Buy the DVD and rip it using something like DVD Catalyst.  The files end up rather largish but then again so do purchased movies I believe.  You can side load a couple of her favorites and swap them out with others you own periodically to keep her happy. Or, optionally, add a WI Drive into the mix and have a selection of ripped owned DVDs available to stream from it.


----------



## JimC1946 (Aug 6, 2009)

HappyGuy said:


> I *KNOW* this has been asked before, but ... how do you find the free movies at Amazon? I just pulled the trigger for prime but can't seem to find much; a few, mostly old TV shows. Help?


I did a search, and this link will show about 650 free videos, but I don't know why it doesn't show all of the free ones.

http://www.amazon.com/s/ref=nb_sb_noss?url=search-alias%3Dinstant-video&field-keywords=&x=9&y=18#/ref=sr_nr_p_36_0?rh=n%3A2625373011%2Cn%3A%212644981011%2Cn%3A%212644982011%2Cn%3A2858778011%2Cp_36%3A2734928011&bbn=2858778011&ie=UTF8&qid=1328802804&rnid=2734927011


----------



## HappyGuy (Nov 3, 2008)

Trying to like the Prime free videos selections, but ...  I thought there are supposed to be movies available for free ... not seeing much in that line other than several hundred of those, "The Making Of... " and, "World Premier ..." featurettes.  Talk about padding your numbers with useless junk.

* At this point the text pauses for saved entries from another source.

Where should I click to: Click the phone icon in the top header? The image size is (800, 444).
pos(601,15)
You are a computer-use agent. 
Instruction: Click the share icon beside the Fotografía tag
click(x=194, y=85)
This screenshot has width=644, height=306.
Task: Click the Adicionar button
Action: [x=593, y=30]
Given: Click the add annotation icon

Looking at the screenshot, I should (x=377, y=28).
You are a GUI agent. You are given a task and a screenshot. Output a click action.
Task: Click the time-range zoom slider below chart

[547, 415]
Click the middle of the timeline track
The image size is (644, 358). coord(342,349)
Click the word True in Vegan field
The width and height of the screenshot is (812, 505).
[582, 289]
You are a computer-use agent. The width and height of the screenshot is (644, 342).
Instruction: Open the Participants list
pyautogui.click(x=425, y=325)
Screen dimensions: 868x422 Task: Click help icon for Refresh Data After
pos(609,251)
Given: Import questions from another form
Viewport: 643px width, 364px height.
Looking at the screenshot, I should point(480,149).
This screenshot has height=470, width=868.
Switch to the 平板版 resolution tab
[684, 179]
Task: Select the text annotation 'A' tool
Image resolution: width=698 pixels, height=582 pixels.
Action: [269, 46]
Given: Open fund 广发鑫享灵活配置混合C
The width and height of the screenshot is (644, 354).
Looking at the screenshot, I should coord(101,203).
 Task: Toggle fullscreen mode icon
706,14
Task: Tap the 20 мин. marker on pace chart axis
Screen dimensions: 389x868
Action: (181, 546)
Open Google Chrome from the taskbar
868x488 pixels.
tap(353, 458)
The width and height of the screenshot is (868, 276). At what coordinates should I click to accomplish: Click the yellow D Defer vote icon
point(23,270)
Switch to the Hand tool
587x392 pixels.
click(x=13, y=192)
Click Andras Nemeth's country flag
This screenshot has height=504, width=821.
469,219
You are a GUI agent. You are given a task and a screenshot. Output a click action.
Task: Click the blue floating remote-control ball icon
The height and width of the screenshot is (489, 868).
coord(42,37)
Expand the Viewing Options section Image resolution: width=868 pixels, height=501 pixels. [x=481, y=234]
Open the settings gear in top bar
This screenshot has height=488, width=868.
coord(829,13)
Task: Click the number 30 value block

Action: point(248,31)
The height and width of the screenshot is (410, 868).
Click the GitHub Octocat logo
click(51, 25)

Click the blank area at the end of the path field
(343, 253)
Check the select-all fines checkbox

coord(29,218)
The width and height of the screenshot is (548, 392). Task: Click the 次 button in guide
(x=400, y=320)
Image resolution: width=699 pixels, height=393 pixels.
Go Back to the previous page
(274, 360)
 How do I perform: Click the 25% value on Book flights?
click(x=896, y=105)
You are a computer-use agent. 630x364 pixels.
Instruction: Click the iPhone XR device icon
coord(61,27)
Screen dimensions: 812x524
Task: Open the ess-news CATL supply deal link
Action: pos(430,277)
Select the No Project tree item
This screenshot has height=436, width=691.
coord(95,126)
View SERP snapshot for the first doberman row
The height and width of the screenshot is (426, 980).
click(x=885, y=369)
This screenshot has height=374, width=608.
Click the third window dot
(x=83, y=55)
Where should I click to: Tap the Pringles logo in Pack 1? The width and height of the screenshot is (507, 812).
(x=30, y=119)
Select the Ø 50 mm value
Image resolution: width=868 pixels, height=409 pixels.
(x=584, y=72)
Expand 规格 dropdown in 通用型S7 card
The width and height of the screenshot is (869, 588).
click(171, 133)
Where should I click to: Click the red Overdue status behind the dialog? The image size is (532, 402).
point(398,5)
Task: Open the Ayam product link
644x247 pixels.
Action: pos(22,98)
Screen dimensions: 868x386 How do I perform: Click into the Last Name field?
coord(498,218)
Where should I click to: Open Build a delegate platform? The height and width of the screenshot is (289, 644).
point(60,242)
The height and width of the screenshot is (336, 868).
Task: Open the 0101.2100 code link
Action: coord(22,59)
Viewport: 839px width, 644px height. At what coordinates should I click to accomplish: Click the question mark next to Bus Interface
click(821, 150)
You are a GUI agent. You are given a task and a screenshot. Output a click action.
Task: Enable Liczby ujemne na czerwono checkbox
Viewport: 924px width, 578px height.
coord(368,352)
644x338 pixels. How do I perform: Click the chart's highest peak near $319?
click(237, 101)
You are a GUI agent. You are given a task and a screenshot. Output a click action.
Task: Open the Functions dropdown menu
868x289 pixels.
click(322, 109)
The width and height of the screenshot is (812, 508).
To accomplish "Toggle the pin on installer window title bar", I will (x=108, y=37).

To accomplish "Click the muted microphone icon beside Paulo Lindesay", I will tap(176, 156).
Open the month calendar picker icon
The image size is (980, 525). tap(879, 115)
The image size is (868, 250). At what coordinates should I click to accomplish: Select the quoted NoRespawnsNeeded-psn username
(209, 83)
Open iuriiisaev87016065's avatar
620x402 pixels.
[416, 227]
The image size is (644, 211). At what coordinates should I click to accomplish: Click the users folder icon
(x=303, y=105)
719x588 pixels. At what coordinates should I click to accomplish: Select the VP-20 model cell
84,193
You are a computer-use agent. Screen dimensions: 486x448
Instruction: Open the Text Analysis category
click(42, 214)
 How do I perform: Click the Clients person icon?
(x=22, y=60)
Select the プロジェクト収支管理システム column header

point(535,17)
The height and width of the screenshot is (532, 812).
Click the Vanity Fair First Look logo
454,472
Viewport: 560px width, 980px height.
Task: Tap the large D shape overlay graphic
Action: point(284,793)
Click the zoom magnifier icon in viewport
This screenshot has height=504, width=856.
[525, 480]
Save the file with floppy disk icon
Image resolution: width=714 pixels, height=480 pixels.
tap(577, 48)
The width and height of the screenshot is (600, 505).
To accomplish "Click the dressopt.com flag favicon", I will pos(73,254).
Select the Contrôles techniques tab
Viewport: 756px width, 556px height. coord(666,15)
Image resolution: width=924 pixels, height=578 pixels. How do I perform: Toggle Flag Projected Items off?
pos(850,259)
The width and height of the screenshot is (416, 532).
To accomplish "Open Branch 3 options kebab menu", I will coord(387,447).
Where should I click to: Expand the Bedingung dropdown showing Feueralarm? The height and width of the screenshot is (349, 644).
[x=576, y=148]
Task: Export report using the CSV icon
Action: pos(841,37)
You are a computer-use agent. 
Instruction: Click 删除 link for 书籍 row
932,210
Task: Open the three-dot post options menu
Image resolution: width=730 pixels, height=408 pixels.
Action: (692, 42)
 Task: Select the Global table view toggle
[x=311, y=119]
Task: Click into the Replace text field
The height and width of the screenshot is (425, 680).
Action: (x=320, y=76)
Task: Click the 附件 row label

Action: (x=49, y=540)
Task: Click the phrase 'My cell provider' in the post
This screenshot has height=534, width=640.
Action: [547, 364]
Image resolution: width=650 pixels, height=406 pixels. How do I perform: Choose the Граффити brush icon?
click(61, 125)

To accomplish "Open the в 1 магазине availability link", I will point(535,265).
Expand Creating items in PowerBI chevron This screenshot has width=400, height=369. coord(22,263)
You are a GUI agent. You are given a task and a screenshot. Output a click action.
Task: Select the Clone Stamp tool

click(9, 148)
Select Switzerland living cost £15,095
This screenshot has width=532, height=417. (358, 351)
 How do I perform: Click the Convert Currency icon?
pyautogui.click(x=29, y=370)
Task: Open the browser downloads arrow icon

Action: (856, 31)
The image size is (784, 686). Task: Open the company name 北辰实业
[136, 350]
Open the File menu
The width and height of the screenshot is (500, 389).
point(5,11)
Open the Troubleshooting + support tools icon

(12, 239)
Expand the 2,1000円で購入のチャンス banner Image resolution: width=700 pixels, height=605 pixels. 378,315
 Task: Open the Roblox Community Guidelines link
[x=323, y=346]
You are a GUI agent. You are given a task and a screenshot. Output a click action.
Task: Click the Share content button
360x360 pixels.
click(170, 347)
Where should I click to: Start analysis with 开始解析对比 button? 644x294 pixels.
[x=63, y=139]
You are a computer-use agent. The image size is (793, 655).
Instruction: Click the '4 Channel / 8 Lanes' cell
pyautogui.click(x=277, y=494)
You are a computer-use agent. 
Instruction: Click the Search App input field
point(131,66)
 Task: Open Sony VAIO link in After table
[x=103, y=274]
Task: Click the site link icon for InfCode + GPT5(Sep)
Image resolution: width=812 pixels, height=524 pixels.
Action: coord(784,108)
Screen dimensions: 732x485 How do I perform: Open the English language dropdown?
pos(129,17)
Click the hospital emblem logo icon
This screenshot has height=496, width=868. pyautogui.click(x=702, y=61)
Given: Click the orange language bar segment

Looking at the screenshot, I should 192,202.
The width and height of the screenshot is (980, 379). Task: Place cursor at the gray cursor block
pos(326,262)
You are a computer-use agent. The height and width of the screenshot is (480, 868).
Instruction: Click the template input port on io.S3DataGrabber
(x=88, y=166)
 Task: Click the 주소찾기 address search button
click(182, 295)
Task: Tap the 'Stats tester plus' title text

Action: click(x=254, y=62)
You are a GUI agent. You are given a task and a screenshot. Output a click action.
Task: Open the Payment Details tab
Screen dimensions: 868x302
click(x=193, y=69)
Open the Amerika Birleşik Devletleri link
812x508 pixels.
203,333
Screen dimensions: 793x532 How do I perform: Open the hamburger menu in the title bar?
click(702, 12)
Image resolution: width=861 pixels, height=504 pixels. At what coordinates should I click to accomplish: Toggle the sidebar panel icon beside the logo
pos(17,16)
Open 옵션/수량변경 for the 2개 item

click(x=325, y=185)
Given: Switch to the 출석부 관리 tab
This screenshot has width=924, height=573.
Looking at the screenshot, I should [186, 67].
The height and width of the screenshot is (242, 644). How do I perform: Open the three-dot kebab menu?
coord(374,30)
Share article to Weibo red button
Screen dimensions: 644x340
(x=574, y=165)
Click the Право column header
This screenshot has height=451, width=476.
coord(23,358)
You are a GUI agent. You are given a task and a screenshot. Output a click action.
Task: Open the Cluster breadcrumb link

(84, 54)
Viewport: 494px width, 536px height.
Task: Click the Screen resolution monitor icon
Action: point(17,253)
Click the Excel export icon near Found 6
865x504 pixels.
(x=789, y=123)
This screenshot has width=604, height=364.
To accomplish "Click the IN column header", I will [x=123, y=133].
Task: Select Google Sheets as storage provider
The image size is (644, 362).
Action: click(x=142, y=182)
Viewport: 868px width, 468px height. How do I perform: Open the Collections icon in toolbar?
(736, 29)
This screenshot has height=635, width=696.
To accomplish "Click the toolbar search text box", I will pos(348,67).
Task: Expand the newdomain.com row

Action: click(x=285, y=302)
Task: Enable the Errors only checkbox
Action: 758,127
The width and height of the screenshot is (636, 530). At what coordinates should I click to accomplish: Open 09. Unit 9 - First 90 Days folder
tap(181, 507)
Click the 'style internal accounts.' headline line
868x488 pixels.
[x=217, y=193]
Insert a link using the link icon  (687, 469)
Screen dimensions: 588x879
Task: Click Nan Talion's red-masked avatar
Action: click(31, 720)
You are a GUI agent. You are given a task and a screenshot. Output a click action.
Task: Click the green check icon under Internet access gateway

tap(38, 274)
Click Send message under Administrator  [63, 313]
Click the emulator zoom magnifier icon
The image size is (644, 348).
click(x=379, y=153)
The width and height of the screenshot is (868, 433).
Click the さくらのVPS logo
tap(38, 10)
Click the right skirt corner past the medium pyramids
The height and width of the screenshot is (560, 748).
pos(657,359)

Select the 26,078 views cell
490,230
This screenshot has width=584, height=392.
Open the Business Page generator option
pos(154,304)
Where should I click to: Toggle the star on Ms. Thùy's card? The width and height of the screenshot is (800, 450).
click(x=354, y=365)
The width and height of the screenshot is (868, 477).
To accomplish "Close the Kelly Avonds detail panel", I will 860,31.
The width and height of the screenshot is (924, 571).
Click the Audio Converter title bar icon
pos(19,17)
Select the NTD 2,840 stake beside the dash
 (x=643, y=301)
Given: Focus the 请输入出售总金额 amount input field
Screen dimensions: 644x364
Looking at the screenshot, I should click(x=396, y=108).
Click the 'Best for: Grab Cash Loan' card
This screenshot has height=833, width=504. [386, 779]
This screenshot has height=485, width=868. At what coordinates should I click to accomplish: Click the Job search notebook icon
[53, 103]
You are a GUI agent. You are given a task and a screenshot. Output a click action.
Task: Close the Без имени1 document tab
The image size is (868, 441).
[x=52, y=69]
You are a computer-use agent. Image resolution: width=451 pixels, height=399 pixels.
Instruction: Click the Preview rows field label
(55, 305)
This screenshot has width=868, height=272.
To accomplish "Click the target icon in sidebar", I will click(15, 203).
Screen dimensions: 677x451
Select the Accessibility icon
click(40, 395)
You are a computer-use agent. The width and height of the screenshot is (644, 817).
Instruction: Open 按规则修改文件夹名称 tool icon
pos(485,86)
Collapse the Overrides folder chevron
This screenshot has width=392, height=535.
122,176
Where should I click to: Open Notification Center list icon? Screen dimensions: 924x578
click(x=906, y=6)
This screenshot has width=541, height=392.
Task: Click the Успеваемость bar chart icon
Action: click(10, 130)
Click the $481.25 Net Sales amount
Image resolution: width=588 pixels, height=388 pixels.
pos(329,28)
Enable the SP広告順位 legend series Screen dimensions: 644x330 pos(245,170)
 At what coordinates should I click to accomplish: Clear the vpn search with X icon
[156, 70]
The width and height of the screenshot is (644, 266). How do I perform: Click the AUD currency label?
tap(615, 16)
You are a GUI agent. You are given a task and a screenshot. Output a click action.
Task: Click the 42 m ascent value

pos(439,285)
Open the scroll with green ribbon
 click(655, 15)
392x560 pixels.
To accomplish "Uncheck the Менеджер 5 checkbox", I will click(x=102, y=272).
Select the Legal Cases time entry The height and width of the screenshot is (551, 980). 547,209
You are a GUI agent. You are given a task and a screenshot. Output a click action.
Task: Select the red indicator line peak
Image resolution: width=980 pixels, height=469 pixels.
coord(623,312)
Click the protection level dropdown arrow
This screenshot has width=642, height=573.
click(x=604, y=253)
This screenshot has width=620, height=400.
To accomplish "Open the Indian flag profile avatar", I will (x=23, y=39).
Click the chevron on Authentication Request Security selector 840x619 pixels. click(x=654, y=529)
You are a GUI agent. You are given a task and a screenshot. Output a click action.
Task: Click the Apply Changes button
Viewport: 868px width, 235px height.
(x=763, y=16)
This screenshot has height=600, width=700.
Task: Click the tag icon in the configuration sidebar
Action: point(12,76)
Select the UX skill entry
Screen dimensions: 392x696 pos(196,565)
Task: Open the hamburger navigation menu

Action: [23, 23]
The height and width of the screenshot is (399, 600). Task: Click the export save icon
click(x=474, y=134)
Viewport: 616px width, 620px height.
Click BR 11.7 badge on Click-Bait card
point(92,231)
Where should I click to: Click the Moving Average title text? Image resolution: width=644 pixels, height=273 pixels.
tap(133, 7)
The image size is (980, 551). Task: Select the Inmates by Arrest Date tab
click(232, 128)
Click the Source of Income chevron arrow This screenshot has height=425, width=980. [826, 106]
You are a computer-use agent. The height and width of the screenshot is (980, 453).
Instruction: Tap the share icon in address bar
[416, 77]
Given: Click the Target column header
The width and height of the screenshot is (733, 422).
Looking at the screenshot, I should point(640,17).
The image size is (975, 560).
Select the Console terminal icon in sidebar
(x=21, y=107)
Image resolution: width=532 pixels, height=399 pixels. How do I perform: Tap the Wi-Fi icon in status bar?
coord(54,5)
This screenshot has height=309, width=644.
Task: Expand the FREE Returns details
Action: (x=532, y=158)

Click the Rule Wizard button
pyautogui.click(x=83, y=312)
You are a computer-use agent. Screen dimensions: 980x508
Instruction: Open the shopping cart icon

I may be going back to Netflix. At least there they had some movies.


----------



## Guest (Feb 9, 2012)

PG4003 (Patricia) said:


> I wish they would give us more options for purchasing videos. Yesterday my granddaughter wanted to watch Shrek and I had to pay $2.99 for 24 hours of viewing. I would much rather have paid $10.99 or $12.99 and own it, because she tends to like to watch the same movies over and over...and over...and over...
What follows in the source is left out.